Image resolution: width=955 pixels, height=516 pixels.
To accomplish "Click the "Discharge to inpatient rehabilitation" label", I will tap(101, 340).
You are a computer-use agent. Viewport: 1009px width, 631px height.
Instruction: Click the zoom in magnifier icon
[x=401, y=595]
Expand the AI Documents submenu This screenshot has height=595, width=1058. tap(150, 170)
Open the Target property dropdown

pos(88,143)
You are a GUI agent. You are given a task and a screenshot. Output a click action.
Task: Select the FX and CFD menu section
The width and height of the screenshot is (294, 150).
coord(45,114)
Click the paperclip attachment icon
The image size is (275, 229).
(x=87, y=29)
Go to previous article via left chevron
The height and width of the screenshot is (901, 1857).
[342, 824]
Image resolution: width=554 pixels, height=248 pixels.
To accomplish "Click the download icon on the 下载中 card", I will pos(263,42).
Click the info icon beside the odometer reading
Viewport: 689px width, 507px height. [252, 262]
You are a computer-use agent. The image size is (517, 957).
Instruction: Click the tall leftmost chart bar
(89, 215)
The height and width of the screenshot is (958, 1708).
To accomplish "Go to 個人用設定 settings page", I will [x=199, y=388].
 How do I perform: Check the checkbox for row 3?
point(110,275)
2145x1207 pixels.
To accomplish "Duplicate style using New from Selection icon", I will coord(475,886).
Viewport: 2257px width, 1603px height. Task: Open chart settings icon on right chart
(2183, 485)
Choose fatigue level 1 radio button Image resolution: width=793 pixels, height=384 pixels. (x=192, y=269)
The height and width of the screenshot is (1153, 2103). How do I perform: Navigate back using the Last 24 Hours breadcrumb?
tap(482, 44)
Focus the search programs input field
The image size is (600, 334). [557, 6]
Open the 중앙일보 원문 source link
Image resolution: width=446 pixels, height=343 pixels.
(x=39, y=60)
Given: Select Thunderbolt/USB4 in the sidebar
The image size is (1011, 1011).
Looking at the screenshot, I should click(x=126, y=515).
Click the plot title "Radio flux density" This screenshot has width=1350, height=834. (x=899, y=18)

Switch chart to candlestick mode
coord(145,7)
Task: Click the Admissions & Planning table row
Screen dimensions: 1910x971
───
(GIVEN EXERCISE)
Rewrite all the lines above, substituting "symbol" for every "icon" and leaving everything else the same.

(WRITTEN ANSWER)
Image resolution: width=955 pixels, height=516 pixels.
To accomplish "Click the "Discharge to inpatient rehabilitation" label", I will tap(101, 340).
You are a computer-use agent. Viewport: 1009px width, 631px height.
Instruction: Click the zoom in magnifier symbol
[x=401, y=595]
Expand the AI Documents submenu This screenshot has height=595, width=1058. tap(150, 170)
Open the Target property dropdown

pos(88,143)
You are a GUI agent. You are given a task and a screenshot. Output a click action.
Task: Select the FX and CFD menu section
The width and height of the screenshot is (294, 150).
coord(45,114)
Click the paperclip attachment symbol
The image size is (275, 229).
(x=87, y=29)
Go to previous article via left chevron
The height and width of the screenshot is (901, 1857).
[342, 824]
Image resolution: width=554 pixels, height=248 pixels.
To accomplish "Click the download symbol on the 下载中 card", I will pos(263,42).
Click the info symbol beside the odometer reading
Viewport: 689px width, 507px height. [252, 262]
You are a computer-use agent. The image size is (517, 957).
Instruction: Click the tall leftmost chart bar
(89, 215)
The height and width of the screenshot is (958, 1708).
To accomplish "Go to 個人用設定 settings page", I will [x=199, y=388].
 How do I perform: Check the checkbox for row 3?
point(110,275)
2145x1207 pixels.
To accomplish "Duplicate style using New from Selection symbol", I will coord(475,886).
Viewport: 2257px width, 1603px height. Task: Open chart settings symbol on right chart
(2183, 485)
Choose fatigue level 1 radio button Image resolution: width=793 pixels, height=384 pixels. (x=192, y=269)
The height and width of the screenshot is (1153, 2103). How do I perform: Navigate back using the Last 24 Hours breadcrumb?
tap(482, 44)
Focus the search programs input field
The image size is (600, 334). [557, 6]
Open the 중앙일보 원문 source link
Image resolution: width=446 pixels, height=343 pixels.
(x=39, y=60)
Given: Select Thunderbolt/USB4 in the sidebar
The image size is (1011, 1011).
Looking at the screenshot, I should click(x=126, y=515).
Click the plot title "Radio flux density" This screenshot has width=1350, height=834. (x=899, y=18)

Switch chart to candlestick mode
coord(145,7)
Task: Click the Admissions & Planning table row
Screen dimensions: 1910x971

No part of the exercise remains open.